En 2008, sous la présidence de Nicolas Sarkozy, les ruptures conventionnelles individuelles ont été intégrées au droit du travail en France. Cette mesure, poussée par le patronat, vise à simplifier la fin d’un contrat en actant une « séparation à l’amiable entre un salarié et un employeur ». En échange, le collaborateur se voit garantir des droits à une indemnisation chômage qu’il n’aurait pu obtenir en cas de démission et, éventuellement, une indemnité de son entreprise.
Ce mardi 26 mai, les députés ont toutefois adopté un projet de loi qui transpose l’avenant à la convention d’assurance chômage négocié en février dernier par les partenaires sociaux. Il prévoit notamment de réduire la durée d’indemnisation des bénéficiaires d’une rupture conventionnelle individuelle. Ces derniers ne seraient ainsi plus traités de la même façon que les autres demandeurs d’emploi, ce qui a de quoi surprendre.
Selon BFM, le texte ramène notamment de 18 à 15 mois la durée maximale d’indemnisation pour les allocataires âgés de moins de 55 ans, après une fin de contrat de travail à l’amiable. De même, cette durée serait fixée à 20,5 mois pour les plus de 55 ans.

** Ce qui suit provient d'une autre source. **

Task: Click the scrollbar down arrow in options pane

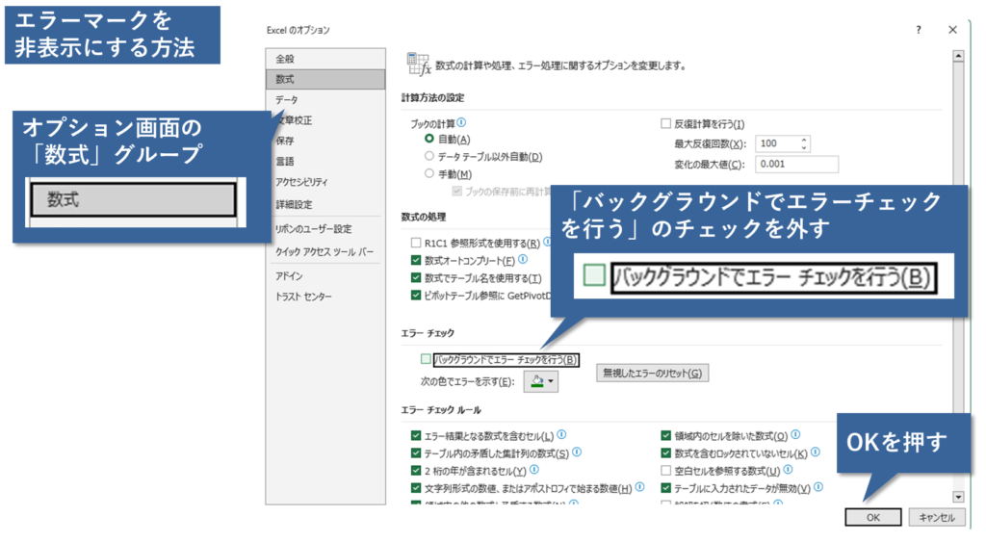Action: pyautogui.click(x=957, y=496)
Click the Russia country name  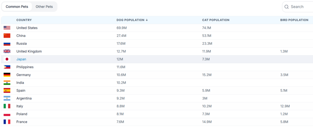tap(21, 43)
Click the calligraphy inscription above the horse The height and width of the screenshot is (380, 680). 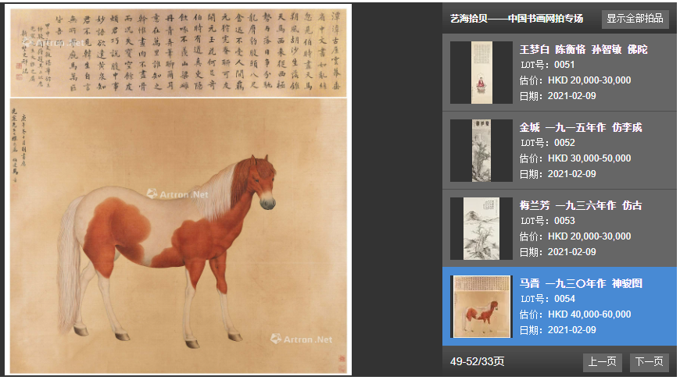178,53
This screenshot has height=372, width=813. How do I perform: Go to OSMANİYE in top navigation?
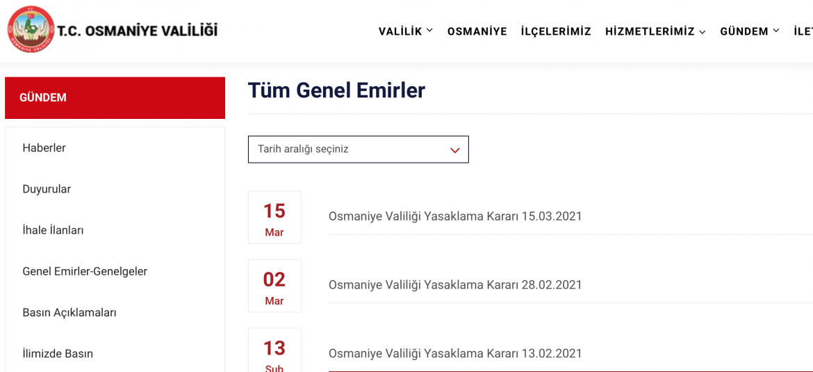tap(477, 31)
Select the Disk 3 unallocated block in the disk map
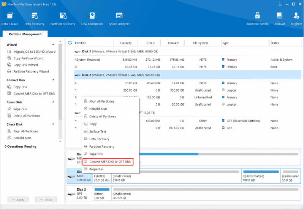 [206, 193]
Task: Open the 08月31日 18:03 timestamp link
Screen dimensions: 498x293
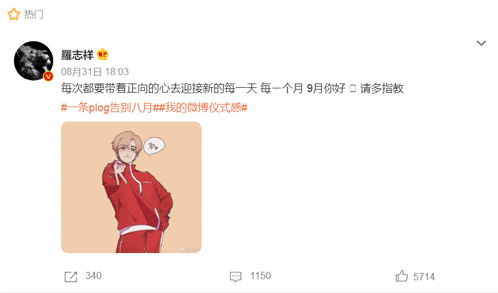Action: (x=95, y=72)
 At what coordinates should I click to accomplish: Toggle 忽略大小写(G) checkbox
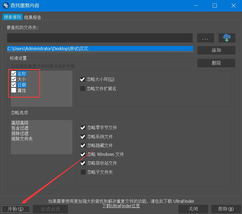coord(82,79)
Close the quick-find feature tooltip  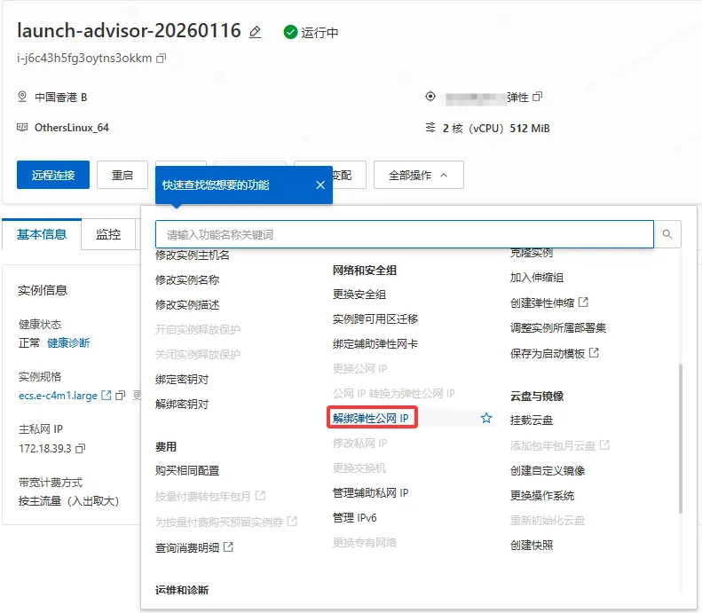click(x=320, y=185)
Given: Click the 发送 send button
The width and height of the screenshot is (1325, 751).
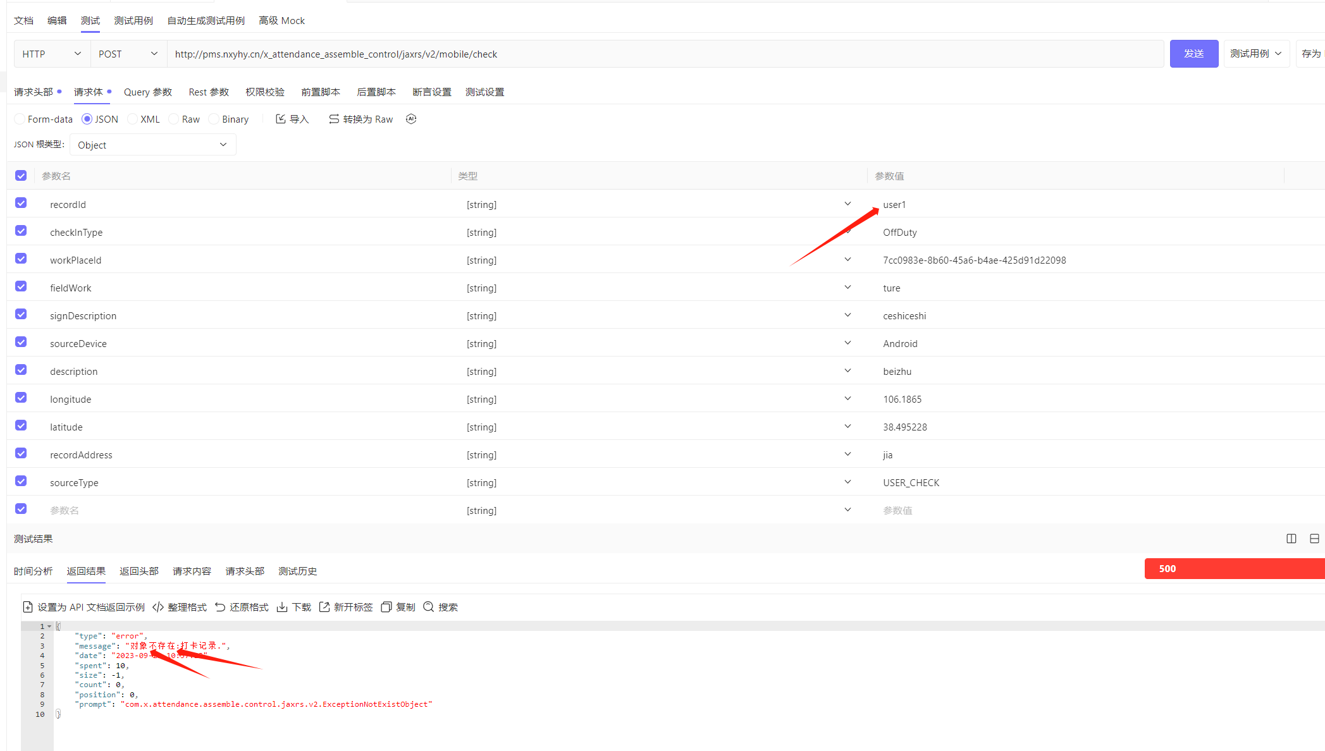Looking at the screenshot, I should click(x=1193, y=54).
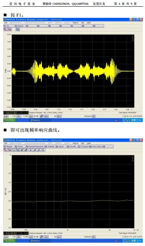This screenshot has width=145, height=246.
Task: Click the print icon in the upper waveform window
Action: click(10, 29)
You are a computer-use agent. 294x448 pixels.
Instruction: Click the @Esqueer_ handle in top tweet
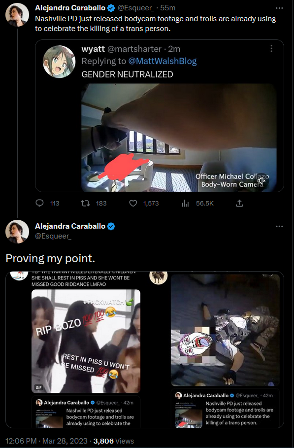pos(135,8)
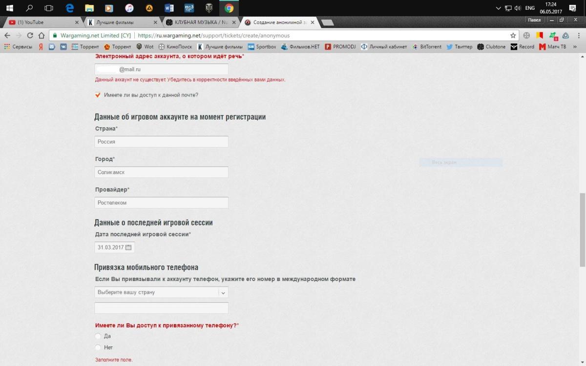The height and width of the screenshot is (366, 586).
Task: Show hidden system tray icons chevron
Action: (498, 8)
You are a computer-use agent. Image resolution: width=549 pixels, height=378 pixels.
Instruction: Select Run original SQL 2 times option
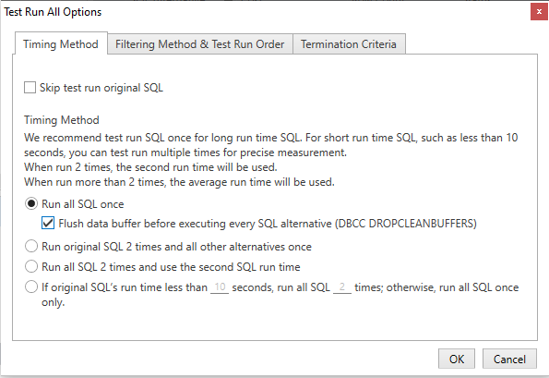(31, 246)
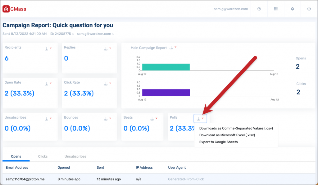This screenshot has width=318, height=185.
Task: Download the Replies data
Action: pos(107,48)
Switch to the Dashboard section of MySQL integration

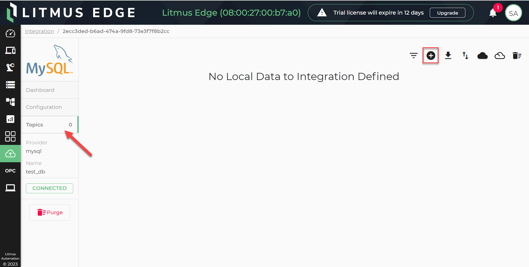click(40, 90)
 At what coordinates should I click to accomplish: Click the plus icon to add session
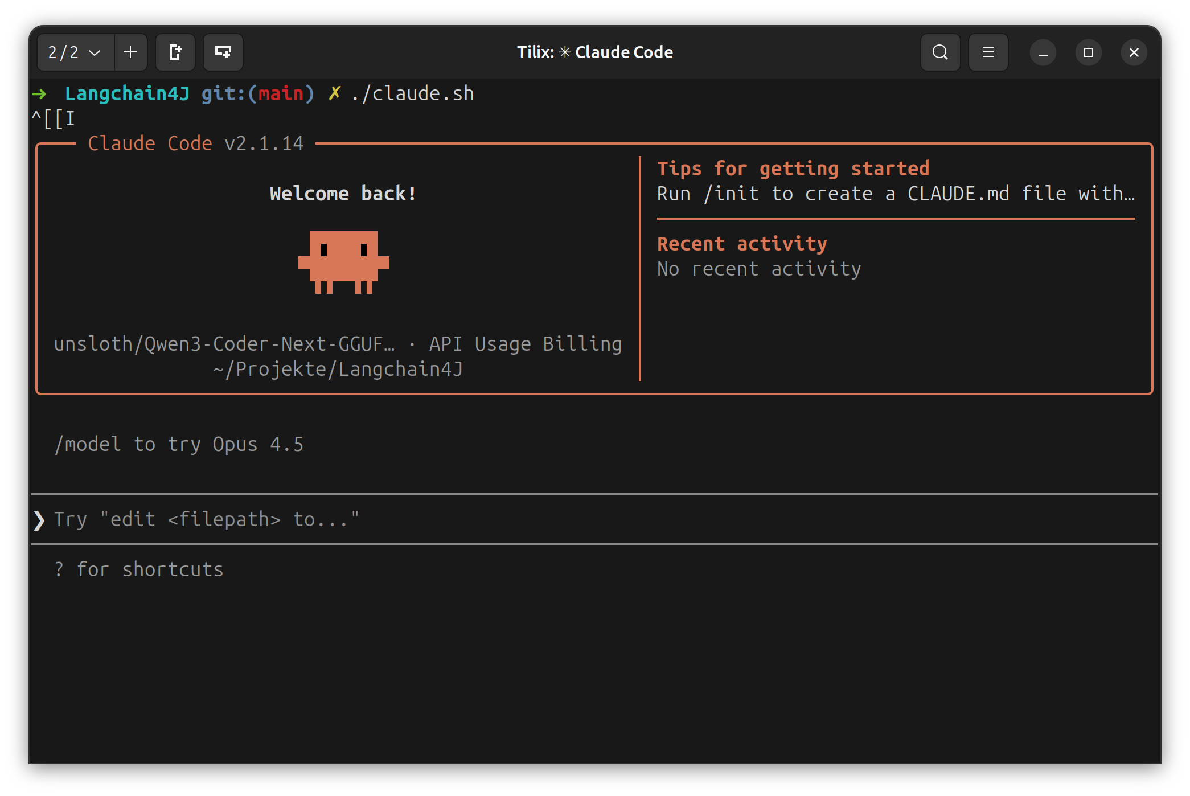point(130,52)
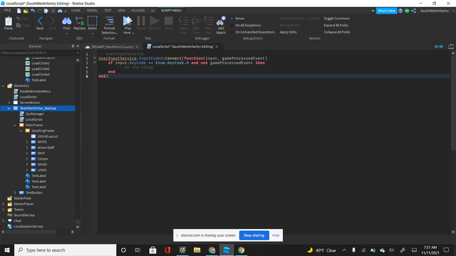Select the Find tool in the Edit section
The image size is (456, 256).
pyautogui.click(x=66, y=23)
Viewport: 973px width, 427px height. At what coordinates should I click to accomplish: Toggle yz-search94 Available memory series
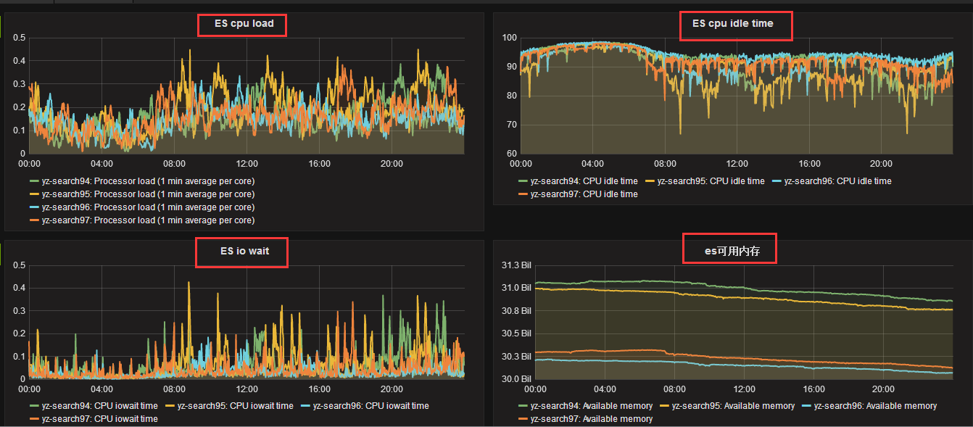pyautogui.click(x=591, y=406)

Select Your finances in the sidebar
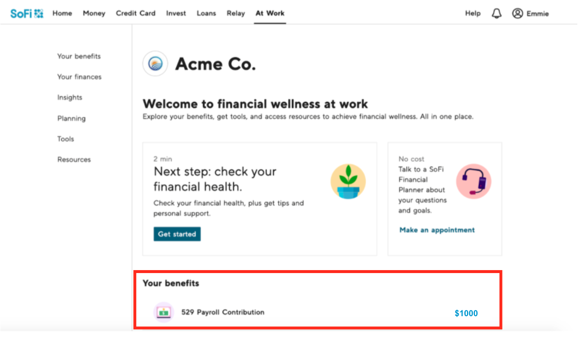80,77
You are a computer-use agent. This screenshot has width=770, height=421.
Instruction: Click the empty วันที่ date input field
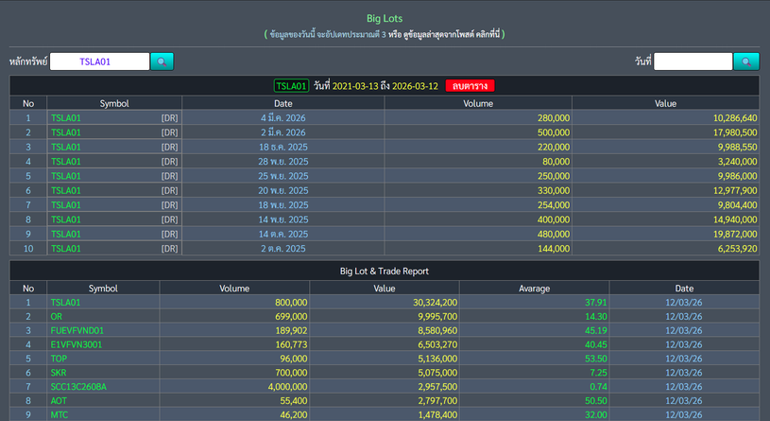tap(693, 61)
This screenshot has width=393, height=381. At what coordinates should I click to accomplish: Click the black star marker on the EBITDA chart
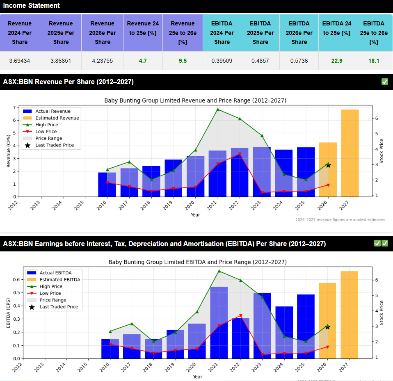click(x=327, y=327)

Il ne reste plus qu’un vote solennel qui sera organisé le 2 juin au Palais Bourbon pour entériner cette régression sociale. De son côté, le gouvernement, initiateur de ce recul, se réjouit, à l’image du ministre du travail Jean-Pierre Farandou :
Les bénéficiaires ont souvent des profils plus qualifiés et des niveaux d’indemnisation plus élevés que la moyenne des demandeurs d’emploi. Ils sont pourtant mieux armés pour retrouver un emploi, mais paradoxalement, ils restent plus longtemps au chômage que ceux qui ont connu d’autres formes de rupture de contrat de travail.
Un coup dur pour les salariés modestes
Des propos stigmatisants qui ne correspondent à la réalité. En novembre dernier, Alternatives Économiques citait les calculs du chercheur Gwendal Roblin, doctorant en sociologie à l’Université de Poitiers, dont la thèse porte sur ces séparations. Il s’avère que les employés sont surreprésentés parmi les ruptures (51 % en 2019) contre 30 % dans le reste de la population en CDI. Les cadres, quant à eux, ne représentent que 20% des personnels à utiliser ce dispositif.
Notre consœur expliquait d’ailleurs que pour bon nombre de salariés, la rupture conventionnelle est le dernier moyen de mettre fin à un contrat en bénéficiant des allocations chômage sans avoir à se lancer dans des poursuites judiciaires à rallonge. Certains en profitent notamment pour changer d’air ou pour réaliser une reconversion professionnelle.
Le magazine économique donnait à cette occasion la parole à Gwendal Robin :
Un employeur qui veut se séparer d’un salarié y arrivera toujours. Mais demain, un salarié en souffrance sera obligé de rester, car il n’aura pas les moyens de démissionner. Je pense par exemple aux classes populaires, les salariés du commerce, des services ou encore celles et ceux qui ont des horaires atypiques, des familles monoparentales. Pour eux, ce sera très compliqué.
C’est en tout cas le choix d’un durcissement qui a été fait par le gouvernement et voté par 180 députés, tandis que 60 s’y sont opposés.